**TASK STATEMENT**
Once the line with "The width and" is found in the entries below, print it and each following line exactly, stopping after the line with "Given: Open the"; print nothing else.

**RECORD EXTRACTS**
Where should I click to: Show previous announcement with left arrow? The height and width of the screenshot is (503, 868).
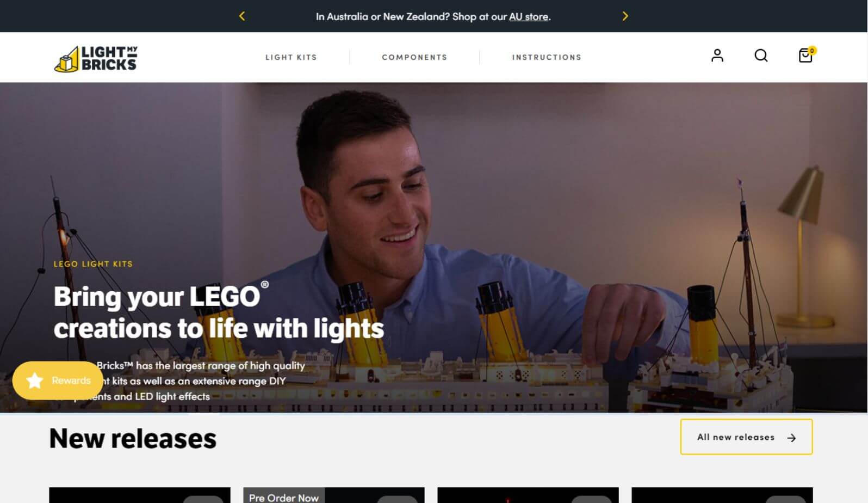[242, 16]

==

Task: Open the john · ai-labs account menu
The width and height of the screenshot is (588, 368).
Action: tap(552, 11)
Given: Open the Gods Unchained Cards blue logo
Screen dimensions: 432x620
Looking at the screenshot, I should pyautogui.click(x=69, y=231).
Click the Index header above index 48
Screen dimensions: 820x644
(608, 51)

...

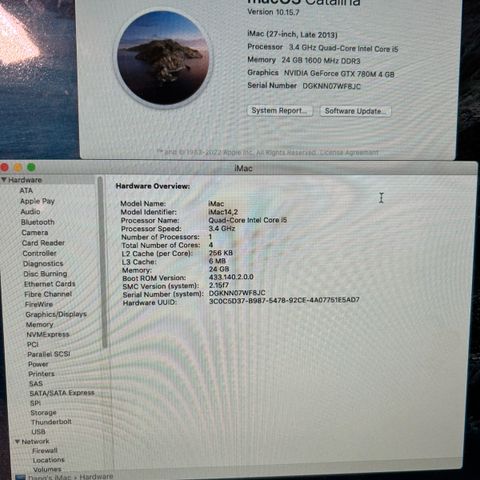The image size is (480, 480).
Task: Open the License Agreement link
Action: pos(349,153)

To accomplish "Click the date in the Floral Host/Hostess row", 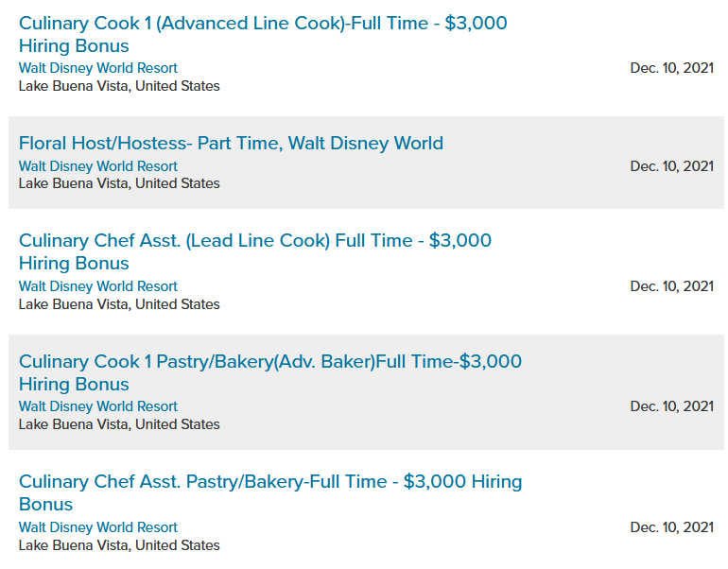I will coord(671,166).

**RESULT OF THE TASK**
The width and height of the screenshot is (588, 368).
Action: tap(552, 11)
Given: Open the Gods Unchained Cards blue logo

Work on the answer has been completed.